Miró el movimiento de sus pantorrillas.
– Un caballo… -dijo, meneando la cabeza-. No estoy muy segura…
Aquello era extraño en ella. Normalmente era muy clara: las cosas le parecían bien o le parecían mal. Al ver la expresión de horror de su mirada, me dispuse, si hacía falta, a retirarlo lodo, acusarme a mí mismo y pedirle perdón. Pero aquella vez era diferente, y sentí que podía negociar, defender la idea del caballo.
– Podría llamarte cheval, en francés, o potrillo, o Bucéfalo, o decirte arre, caballito. No pienses en las cosas feas de los caballos, como los dientes, o la calavera de un caballo muerto, o cosas así. Piensa en cosas bonitas, en lo que los caballos tienen de cálido, de suave, de fuerte. Tú no eres ningún conejito, ni ningún gatito.
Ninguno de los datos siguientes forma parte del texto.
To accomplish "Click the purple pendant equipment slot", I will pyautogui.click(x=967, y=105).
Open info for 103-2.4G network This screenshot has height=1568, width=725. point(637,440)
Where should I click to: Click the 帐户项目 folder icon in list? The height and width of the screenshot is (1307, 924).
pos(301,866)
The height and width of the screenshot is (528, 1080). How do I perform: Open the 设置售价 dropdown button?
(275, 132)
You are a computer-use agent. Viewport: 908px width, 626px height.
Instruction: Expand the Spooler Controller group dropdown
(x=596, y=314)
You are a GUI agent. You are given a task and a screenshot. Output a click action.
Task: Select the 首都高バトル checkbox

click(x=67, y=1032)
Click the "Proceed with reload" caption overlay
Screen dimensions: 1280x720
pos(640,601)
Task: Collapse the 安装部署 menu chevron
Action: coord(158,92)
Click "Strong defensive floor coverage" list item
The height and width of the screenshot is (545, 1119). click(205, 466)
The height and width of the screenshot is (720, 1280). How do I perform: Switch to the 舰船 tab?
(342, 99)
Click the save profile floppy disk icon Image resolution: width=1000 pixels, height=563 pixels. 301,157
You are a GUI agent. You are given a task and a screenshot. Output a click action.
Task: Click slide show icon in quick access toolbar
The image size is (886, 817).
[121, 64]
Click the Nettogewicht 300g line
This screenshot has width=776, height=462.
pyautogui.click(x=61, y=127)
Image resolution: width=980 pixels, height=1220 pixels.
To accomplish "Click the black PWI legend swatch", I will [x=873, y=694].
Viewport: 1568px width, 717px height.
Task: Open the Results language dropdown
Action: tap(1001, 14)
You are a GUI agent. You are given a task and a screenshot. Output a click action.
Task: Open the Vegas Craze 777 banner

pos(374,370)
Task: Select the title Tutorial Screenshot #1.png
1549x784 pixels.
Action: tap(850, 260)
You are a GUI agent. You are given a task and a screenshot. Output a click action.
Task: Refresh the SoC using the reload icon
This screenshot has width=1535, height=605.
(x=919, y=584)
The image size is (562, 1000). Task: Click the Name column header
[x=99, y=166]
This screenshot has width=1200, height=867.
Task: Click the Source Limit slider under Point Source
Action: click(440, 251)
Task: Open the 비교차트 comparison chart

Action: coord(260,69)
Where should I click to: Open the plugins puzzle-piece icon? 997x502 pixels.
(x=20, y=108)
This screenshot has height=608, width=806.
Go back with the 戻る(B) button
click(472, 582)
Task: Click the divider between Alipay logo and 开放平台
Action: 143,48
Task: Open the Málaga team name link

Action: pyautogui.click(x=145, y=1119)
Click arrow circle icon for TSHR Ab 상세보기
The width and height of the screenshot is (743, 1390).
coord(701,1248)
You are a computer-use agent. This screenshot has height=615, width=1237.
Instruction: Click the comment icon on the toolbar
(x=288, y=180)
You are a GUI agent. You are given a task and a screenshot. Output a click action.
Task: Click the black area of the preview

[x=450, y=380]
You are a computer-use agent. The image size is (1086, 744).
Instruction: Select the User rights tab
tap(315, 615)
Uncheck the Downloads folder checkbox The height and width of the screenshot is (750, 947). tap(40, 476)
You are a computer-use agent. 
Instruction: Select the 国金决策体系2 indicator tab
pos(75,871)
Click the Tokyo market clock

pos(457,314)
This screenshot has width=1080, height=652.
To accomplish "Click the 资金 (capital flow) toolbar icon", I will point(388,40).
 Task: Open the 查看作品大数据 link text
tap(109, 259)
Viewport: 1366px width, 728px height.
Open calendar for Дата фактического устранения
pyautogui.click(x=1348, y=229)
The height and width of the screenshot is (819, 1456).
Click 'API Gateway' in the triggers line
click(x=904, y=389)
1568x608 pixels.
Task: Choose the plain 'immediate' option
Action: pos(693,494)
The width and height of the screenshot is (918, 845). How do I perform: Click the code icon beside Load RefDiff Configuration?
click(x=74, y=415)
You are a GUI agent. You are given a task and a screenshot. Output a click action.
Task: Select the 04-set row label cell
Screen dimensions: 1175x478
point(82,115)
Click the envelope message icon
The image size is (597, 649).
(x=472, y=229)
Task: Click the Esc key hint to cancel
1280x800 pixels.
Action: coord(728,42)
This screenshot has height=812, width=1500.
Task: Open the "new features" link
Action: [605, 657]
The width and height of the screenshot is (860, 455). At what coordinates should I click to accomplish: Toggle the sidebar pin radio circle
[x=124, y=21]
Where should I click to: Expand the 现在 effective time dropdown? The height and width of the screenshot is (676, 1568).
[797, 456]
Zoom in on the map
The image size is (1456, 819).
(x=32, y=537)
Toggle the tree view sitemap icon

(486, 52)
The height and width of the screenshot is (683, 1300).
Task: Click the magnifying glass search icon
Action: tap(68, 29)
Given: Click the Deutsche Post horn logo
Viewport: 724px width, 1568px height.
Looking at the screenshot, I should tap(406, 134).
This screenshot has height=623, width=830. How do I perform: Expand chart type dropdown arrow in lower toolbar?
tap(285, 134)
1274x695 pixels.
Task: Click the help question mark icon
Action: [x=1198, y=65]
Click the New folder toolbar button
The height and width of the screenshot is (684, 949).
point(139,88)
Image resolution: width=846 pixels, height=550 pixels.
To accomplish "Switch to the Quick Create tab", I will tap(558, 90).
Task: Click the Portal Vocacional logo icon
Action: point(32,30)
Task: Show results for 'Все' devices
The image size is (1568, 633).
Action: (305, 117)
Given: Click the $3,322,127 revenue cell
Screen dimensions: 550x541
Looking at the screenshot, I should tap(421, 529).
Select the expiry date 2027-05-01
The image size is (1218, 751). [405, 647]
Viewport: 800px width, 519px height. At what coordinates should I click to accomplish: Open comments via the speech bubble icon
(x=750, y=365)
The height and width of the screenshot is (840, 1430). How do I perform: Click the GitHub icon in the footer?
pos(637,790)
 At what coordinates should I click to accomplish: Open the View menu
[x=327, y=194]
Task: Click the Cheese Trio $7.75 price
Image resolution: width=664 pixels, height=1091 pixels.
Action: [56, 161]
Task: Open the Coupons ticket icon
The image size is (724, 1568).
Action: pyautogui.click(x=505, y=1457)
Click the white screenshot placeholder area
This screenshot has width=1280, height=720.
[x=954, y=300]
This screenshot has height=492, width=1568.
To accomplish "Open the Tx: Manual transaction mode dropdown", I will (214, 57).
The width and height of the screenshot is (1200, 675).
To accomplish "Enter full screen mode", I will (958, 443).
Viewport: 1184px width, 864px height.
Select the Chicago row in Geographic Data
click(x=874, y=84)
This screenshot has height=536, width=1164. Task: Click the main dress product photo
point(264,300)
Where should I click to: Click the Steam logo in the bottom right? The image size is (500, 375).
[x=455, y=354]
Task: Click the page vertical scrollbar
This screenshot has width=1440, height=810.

Podría llamarte tigresa, pero tú no tienes esos malos instintos de los felinos.
Se echó boca arriba, con los brazos cruzados por detrás de la nuca. Yo me incorporé y la miré. Hanna tenía la mirada perdida en el vacío. Al cabo de un momento volvió la cara y me miró con una expresión de singular ternura.
– Vale, de acuerdo, puedes llamarme caballo, o las otras palabras que me has dicho… ¿Me las explicas?